Stop. Rewind. Delete. Swallow all that emotion. And within two minutes Liverpool were 2-0 up though Firmino, another superbly worked goal (and some slack marking) that the post-VAR lull should not diminish. But still. Two days, two interventions, two problems.

It seems fairly obvious that Serge Aurier’s goal at Leicester on Saturday should have stood. The technology is not good enough to decree with absolute certainty whether Son Heung-min’s armpit was two millimetres offside at the precise moment (whenever that was) the ball was passed, as captured between frames by an elevated TV camera.

Drawing a best-guess straight line is not accuracy, consistency, or whatever it is we expect. There is only a pretence of academic rigour here. Understanding and acknowledging a margin for error, incorporating uncertainty is a part of being precise. This is simply bad science.

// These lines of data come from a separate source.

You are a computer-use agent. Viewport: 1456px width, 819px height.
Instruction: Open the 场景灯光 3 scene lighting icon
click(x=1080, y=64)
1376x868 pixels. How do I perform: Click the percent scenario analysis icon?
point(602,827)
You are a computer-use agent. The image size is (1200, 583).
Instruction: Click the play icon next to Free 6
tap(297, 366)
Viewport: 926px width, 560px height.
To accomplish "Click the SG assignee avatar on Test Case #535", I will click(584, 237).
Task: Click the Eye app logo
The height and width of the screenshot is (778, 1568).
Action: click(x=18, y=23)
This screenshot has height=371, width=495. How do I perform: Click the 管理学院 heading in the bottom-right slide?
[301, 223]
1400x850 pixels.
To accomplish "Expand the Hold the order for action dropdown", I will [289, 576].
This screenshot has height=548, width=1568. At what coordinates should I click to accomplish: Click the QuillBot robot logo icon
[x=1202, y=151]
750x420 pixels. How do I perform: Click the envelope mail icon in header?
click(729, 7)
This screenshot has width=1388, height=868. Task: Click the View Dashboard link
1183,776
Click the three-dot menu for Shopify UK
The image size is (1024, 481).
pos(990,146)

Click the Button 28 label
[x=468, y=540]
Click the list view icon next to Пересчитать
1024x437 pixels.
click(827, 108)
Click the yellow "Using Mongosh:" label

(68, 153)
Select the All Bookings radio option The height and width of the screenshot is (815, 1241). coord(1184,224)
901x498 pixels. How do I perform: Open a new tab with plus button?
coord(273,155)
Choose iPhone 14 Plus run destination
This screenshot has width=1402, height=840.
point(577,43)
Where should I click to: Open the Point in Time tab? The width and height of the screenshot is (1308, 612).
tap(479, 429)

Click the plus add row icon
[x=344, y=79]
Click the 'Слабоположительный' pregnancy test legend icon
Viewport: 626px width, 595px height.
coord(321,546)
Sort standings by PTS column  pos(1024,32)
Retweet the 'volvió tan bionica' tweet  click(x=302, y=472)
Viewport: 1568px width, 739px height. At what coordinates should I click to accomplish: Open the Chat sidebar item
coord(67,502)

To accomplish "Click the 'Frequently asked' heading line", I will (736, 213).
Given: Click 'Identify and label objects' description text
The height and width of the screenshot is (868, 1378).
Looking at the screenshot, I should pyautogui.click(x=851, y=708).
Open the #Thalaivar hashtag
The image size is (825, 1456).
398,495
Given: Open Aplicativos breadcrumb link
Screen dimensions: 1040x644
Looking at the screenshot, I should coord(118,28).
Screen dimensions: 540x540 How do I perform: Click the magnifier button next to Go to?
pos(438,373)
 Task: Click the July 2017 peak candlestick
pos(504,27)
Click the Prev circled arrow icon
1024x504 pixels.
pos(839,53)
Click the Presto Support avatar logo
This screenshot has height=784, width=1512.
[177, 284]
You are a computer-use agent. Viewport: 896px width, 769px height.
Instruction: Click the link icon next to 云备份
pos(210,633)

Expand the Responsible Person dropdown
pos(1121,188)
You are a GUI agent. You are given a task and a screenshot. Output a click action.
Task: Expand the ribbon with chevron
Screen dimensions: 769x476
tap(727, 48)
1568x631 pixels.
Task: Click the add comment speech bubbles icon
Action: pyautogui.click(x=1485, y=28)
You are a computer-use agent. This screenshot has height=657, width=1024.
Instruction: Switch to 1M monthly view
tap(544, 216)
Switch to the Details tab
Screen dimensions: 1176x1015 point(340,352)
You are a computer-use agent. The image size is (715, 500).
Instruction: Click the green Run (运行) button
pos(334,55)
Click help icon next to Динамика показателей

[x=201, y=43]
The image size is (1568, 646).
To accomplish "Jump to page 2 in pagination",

Fast forward 24 hours and Mount’s foot was, arguably, slightly more offside than Son’s armpit. But only arguably, and based on a line that there is no evidence we can actually trust. A middle-aged man playing with a light pen is not the Large Hadron Collider.

Plus, of course, what is offside actually for? Firstly to stop the game from losing its shape, dissolving into a cross between Aussie Rules and mass goal-hanging. And secondly, in its finer margins, to stop players cheating by pushing this enforced line and gaining an advantage.

In this case there was no advantage to Mount in having a toe, arguably, beyond the line of a player 20 yards away. It didn’t cause the game to lose its shape. It was offside because a man with a pen drew a pointlessly certain line.

Most people have by now “backed a horse” in this race and are intent on arguing it to the line either way. The idea of being pro or anti VAR has its ideological, even generational edge. Suggest this isn’t currently working and you risk becoming a Proper Football Man crying into his Charles Hughes coaching manual about the death of My Day When Things Were Good.

And yes, there is a paradox to complaining about discussion of VAR, on a page that discusses VAR at great (and no doubt) tedious length. But the sport is unavoidably affected by all this. There is a price to pay here for the most precious part of the spectacle, the miracle of the moment, the goal, the shared experience. Is it worth paying?